Une étude récente a révélé un phénomène biologique stupéfiant sous le sol du cimetière East Lawn à Ithaca, New York. Les chercheurs ont estimé qu’un seul site abrite environ 5,6 millions d’abeilles nichant au sol, ce qui constitue l’une des agrégations d’abeilles les plus grandes et potentiellement les plus anciennes jamais enregistrées.

Une population cachée

Alors que le public associe souvent les abeilles aux grandes ruches communautaires, la réalité de la vie des insectes en Amérique du Nord est bien différente. Environ 70 % des espèces d’abeilles aux États-Unis sont des insectes solitaires nichant au sol. Contrairement aux abeilles qui vivent en colonies massives et organisées, ces abeilles s’enfouissent dans la terre pour créer des nids individuels.

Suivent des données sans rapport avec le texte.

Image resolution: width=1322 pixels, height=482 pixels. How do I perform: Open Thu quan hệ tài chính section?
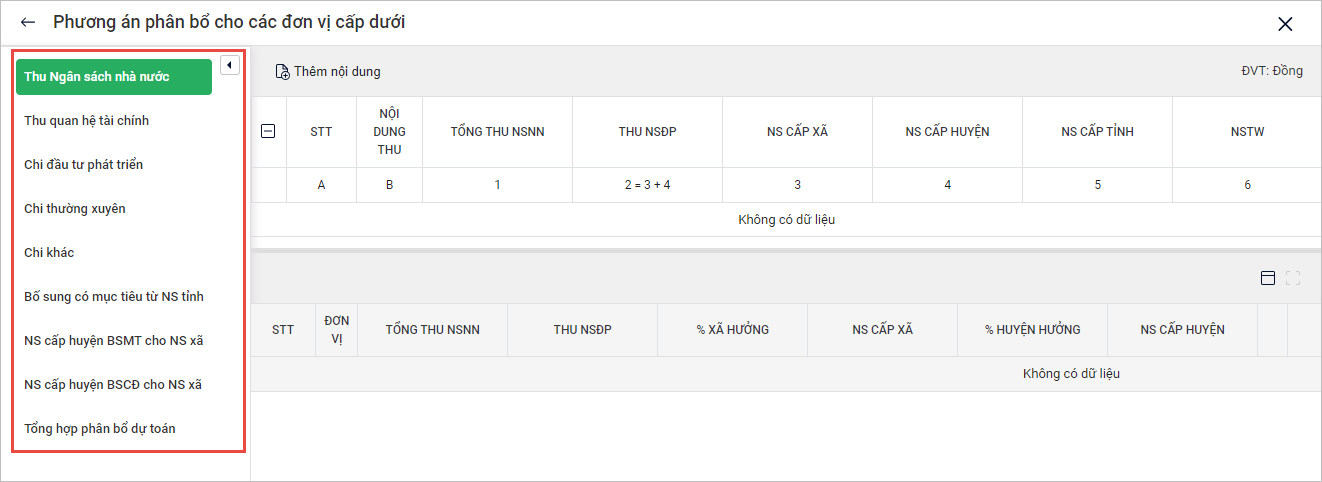pyautogui.click(x=87, y=121)
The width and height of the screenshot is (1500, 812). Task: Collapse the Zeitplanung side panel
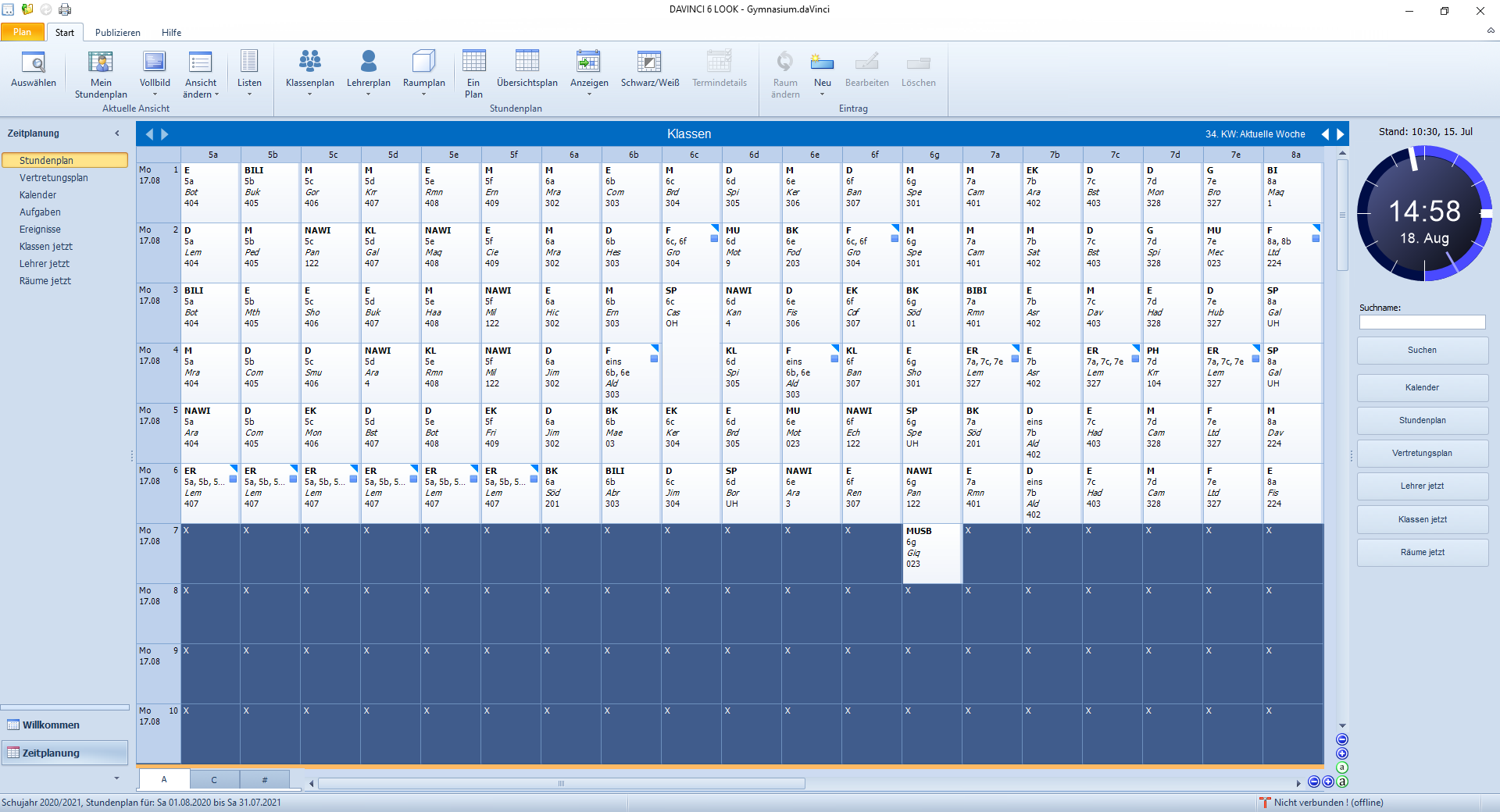tap(117, 134)
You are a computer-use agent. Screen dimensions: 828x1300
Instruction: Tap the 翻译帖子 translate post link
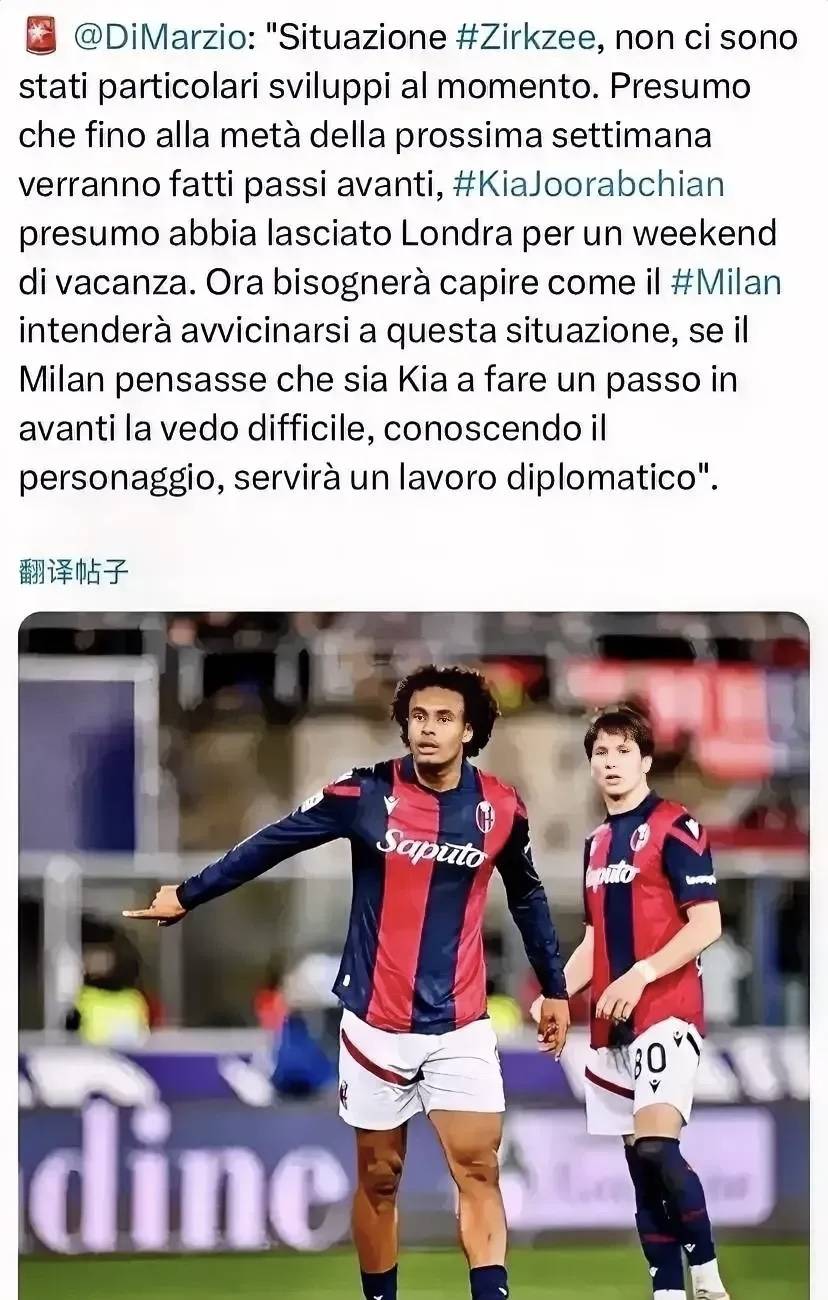pyautogui.click(x=74, y=572)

L’espèce spécifique identifiée lors de cette découverte est Andrena regularis. Même si les scientifiques savaient que cette espèce occupait le cimetière East Lawn depuis au moins 1935, la véritable ampleur de leur présence restait jusqu’à présent un mystère.

L’ampleur de la découverte

Au cours d’une période de recherche de six semaines en 2023, des scientifiques de l’Université Cornell ont étudié divers sites du cimetière pour calculer la densité de population. Les résultats étaient sans précédent :

  • Population totale : On estime que 5,56 millions d’abeilles ont émergé pour se nourrir et s’accoupler.
  • Zone couverte : La population est concentrée sur environ 6 500 mètres carrés.
  • Contexte comparatif : Pour mettre cela en perspective, une colonie typique d’abeilles domestiques se compose d’environ 30 000 individus. La découverte d’Ithaque représente une densité de vie dépassant de loin les références scientifiques précédentes.

“J’étais complètement abasourdi lorsque nous avons fait les calculs”, a déclaré Bryan Danforth, professeur d’entomologie à l’Université Cornell et auteur principal de l’étude. “J’ai vu des estimations publiées sur les agrégations d’abeilles par centaines de milliers. Mais je n’ai jamais vraiment imaginé que cela représenterait 5,56 millions d’abeilles.”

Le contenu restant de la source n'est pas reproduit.